▶ _Passage to read_
★ ★ ★ ★

Exhibit 3: Featuring a robot designed by a team of area high school students who had six weeks to build a robot from scratch, utilizing fabrication machines.
Exhibit 4: Featuring four remote-controlled cars designed and created by students working together for a recent competition.
“Local 707,” in Gallery Four, is a members-only, all-media, all-subject, juried exhibition. The juror is Jamie Tracy, an artist and chair of the Design & Humanities department at State College of Florida. Art Center Sarasota will accept hand-carried submissions on May 10, from 10 a.m. to 6 p.m. Online submissions are open until May 6. A critique session with the juror, open to the public, is Tuesday, May 17, 6-8 p.m.
Art Center Sarasota’s 2015-2016 season runs through September 30, 2016.
Art Center Sarasota is located at 707 N. Tamiami Trail, in Sarasota. For more information, call 941-365-2032 or visit www.artsarasota.org.

★ ★ ★ ★

▶ _Short task A_
List each term the exhibition notice uses to describe the kind of exhibition that "Local 707" is.
▶ _Short task B_
According to the exhibition notice, for what purpose were the remote-controlled cars in Exhibit 4 designed and created?
▶ _Short task C_
Repeat the exhibition notice verbatim from "Exhibit 4: Featuring" up to and including "or visit www.artsarasota.org.".

(Records from a pointing dataset)
★ ★ ★ ★

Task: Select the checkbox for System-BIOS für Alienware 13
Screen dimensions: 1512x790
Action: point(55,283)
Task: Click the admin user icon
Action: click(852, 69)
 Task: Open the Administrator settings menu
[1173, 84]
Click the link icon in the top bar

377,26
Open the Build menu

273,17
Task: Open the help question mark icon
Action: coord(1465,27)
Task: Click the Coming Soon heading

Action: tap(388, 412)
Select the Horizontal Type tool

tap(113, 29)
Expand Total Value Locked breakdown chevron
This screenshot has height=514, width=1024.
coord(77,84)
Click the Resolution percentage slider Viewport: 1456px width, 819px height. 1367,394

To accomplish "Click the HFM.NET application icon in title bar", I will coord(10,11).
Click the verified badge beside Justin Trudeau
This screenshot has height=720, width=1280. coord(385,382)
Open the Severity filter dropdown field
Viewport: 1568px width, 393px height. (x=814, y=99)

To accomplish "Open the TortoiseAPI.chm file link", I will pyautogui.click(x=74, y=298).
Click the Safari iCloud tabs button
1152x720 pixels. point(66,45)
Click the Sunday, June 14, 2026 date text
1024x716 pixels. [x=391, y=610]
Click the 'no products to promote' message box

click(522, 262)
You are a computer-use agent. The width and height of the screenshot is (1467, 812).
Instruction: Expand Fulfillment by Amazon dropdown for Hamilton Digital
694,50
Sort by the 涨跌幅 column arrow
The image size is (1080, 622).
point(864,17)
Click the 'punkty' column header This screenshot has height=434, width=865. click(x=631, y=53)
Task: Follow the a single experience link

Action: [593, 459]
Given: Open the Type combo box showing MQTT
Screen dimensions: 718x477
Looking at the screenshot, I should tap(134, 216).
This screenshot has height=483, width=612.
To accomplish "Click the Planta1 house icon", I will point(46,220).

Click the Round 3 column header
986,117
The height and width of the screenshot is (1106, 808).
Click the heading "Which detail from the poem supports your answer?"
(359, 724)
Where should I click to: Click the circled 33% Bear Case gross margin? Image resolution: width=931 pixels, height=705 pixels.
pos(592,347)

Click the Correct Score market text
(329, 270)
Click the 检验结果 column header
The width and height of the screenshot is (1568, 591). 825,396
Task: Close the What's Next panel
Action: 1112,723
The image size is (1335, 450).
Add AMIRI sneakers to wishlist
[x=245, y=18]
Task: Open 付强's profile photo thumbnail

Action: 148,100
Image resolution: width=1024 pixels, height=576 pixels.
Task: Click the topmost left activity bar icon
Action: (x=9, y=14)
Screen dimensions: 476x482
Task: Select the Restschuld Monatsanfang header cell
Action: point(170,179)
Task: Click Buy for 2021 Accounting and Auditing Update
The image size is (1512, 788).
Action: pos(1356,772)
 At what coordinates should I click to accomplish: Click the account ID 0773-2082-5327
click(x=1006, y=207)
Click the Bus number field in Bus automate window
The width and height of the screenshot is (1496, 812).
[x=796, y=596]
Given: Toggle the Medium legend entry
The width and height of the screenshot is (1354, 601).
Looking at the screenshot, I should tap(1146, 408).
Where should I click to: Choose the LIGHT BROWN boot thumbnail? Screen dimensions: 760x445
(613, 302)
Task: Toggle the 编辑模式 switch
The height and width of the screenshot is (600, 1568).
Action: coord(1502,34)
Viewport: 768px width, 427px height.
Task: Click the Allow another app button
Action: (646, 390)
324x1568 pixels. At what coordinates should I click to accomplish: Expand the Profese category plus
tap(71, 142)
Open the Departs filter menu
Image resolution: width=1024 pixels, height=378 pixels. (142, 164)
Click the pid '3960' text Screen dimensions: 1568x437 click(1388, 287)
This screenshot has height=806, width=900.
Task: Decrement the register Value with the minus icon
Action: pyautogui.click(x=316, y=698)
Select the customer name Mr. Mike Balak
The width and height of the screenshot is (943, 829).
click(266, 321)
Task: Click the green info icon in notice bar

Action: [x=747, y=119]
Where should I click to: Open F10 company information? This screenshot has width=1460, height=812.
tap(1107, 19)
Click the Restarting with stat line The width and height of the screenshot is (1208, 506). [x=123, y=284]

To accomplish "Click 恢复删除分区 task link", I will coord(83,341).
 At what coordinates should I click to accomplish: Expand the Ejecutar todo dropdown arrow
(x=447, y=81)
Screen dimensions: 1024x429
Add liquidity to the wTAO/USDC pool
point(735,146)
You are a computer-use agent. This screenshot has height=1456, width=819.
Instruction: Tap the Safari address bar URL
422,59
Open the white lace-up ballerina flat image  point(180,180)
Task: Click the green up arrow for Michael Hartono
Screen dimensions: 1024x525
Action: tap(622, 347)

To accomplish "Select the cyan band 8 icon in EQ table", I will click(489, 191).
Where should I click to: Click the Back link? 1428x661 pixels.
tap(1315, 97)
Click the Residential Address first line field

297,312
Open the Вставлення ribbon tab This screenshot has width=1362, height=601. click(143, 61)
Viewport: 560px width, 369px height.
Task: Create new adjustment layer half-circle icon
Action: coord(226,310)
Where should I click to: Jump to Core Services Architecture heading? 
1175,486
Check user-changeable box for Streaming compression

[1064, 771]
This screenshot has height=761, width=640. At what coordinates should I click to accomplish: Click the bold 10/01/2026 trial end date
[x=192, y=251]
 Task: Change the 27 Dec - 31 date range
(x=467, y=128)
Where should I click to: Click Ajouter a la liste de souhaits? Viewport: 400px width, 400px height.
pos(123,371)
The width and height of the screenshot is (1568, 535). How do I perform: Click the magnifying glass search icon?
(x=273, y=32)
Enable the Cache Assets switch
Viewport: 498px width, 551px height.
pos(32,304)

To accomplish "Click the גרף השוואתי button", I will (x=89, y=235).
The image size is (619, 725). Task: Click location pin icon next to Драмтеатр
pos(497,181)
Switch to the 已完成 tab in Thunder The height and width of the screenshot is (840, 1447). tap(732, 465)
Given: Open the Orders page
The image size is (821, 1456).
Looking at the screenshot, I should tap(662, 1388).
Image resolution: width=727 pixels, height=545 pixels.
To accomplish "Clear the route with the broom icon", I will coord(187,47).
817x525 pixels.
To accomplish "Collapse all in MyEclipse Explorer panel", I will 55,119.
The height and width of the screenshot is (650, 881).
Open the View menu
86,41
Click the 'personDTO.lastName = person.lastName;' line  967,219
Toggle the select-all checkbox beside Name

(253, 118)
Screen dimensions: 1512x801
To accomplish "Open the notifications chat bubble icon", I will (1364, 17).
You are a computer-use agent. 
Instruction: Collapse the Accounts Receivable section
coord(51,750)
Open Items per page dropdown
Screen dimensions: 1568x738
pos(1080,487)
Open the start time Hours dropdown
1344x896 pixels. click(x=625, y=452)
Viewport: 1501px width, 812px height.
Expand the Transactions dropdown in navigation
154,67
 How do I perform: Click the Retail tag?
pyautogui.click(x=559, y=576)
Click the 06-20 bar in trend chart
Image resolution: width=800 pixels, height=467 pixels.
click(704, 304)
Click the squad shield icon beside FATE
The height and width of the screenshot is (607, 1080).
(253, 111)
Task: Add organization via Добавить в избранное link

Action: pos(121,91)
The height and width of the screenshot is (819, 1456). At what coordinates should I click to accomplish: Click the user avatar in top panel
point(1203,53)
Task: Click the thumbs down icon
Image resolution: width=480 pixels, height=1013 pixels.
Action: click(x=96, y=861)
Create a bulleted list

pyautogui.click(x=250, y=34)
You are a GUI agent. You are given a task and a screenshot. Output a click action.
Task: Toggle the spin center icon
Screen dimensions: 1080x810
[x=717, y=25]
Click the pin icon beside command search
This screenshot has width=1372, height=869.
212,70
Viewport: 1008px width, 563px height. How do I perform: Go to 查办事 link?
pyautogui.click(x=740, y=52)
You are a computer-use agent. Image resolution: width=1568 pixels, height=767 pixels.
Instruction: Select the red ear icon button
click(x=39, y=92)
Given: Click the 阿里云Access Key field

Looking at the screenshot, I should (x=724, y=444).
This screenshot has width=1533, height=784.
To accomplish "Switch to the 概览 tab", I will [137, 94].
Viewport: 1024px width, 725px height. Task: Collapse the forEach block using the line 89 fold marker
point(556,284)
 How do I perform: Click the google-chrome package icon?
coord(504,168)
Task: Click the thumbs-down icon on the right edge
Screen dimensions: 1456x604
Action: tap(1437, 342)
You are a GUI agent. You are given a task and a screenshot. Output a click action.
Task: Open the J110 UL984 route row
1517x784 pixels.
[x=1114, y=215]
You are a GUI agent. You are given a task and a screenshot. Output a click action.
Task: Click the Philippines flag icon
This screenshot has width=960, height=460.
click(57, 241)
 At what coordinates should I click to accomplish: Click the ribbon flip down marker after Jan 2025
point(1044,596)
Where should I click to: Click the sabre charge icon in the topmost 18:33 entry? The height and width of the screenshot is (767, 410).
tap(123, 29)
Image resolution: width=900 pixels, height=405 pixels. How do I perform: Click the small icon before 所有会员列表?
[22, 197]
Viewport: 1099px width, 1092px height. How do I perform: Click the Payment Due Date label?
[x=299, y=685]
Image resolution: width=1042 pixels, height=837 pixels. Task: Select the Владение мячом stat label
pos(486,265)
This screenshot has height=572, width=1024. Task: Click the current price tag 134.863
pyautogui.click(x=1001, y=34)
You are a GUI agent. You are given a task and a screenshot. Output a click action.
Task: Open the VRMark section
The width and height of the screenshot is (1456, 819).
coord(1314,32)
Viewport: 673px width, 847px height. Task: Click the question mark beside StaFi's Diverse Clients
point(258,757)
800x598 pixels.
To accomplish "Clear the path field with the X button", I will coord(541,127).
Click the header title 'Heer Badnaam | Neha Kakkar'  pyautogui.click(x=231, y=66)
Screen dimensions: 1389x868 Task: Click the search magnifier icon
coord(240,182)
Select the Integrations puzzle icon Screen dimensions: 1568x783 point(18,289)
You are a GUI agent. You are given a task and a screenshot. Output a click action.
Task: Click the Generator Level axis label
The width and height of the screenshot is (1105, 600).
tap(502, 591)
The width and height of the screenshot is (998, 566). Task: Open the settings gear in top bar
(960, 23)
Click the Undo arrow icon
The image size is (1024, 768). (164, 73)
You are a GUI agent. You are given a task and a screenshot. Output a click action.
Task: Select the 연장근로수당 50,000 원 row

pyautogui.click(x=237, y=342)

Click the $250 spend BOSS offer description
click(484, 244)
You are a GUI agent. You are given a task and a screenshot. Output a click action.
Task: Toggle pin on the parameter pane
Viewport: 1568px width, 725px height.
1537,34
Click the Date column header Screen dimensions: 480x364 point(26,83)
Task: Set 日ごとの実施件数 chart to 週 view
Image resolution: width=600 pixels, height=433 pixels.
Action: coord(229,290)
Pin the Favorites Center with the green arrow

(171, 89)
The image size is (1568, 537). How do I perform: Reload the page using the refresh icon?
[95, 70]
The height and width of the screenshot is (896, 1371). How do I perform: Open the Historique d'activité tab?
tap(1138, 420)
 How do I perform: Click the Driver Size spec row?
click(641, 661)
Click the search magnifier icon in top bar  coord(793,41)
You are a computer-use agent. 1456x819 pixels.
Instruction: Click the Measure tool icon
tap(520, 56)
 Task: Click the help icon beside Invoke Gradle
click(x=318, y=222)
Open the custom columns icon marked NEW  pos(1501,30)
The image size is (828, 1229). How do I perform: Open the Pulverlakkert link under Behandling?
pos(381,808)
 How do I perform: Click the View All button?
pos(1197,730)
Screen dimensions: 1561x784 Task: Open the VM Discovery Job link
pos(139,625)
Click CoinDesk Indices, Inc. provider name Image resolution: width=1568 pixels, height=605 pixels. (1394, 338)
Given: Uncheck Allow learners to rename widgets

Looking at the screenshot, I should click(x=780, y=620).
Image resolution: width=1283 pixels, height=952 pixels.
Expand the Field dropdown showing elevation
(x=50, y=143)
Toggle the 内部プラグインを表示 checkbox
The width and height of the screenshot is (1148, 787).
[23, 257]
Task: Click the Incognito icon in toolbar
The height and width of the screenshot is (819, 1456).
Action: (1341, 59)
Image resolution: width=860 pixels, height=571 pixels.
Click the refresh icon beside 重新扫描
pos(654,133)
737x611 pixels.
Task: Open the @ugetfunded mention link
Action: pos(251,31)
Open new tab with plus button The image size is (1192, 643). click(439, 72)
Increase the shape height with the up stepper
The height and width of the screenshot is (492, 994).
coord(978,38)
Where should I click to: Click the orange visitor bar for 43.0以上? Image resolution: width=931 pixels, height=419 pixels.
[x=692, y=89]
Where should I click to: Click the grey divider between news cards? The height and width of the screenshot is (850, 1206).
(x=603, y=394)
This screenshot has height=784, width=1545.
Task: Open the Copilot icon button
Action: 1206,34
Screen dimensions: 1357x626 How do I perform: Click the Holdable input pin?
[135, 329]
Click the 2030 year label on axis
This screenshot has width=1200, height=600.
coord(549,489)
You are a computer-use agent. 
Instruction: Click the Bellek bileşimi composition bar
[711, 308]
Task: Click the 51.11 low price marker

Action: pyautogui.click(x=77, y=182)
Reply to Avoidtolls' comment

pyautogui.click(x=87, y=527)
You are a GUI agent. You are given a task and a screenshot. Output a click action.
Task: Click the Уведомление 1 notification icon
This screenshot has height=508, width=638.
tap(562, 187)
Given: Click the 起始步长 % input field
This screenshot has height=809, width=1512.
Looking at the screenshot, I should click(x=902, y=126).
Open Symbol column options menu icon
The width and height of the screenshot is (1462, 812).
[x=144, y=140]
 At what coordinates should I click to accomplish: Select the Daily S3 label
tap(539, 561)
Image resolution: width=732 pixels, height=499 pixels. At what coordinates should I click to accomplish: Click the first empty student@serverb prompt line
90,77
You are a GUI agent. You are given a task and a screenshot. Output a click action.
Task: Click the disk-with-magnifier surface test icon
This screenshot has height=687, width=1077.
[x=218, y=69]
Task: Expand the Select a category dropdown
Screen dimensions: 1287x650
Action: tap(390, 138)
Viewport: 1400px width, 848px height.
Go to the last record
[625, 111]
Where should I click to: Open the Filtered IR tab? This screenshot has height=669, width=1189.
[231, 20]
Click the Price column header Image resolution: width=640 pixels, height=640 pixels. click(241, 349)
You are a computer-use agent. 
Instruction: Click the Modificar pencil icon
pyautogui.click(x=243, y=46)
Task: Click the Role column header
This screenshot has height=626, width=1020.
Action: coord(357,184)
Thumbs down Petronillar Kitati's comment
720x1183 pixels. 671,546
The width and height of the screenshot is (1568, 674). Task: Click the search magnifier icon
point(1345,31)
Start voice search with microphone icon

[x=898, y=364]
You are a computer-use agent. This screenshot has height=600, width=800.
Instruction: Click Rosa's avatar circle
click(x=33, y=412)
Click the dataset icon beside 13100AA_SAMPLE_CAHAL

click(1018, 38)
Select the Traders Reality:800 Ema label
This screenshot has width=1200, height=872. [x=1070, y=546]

★ ★ ★ ★

▶ _Correct output A_
members-only, all-media, all-subject, juried

▶ _Correct output B_
Students working together designed and created the four remote-controlled cars for a recent competition.

▶ _Correct output C_
Exhibit 4: Featuring four remote-controlled cars designed and created by students working together for a recent competition.
“Local 707,” in Gallery Four, is a members-only, all-media, all-subject, juried exhibition. The juror is Jamie Tracy, an artist and chair of the Design & Humanities department at State College of Florida. Art Center Sarasota will accept hand-carried submissions on May 10, from 10 a.m. to 6 p.m. Online submissions are open until May 6. A critique session with the juror, open to the public, is Tuesday, May 17, 6-8 p.m.
Art Center Sarasota’s 2015-2016 season runs through September 30, 2016.
Art Center Sarasota is located at 707 N. Tamiami Trail, in Sarasota. For more information, call 941-365-2032 or visit www.artsarasota.org.